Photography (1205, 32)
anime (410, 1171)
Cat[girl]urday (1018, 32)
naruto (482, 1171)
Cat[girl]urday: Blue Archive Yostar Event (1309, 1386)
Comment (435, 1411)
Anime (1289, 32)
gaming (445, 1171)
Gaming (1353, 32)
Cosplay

++++++++++++++++++++

* [TASK BRIEF] Print from the line containing "Cat[girl]urday (1018, 32)" to the last line above, exactly as written.

* [RESPONSE FOR THIS EXERCISE]
Cat[girl]urday (1018, 32)
naruto (482, 1171)
Cat[girl]urday: Blue Archive Yostar Event (1309, 1386)
Comment (435, 1411)
Anime (1289, 32)
gaming (445, 1171)
Gaming (1353, 32)
Cosplay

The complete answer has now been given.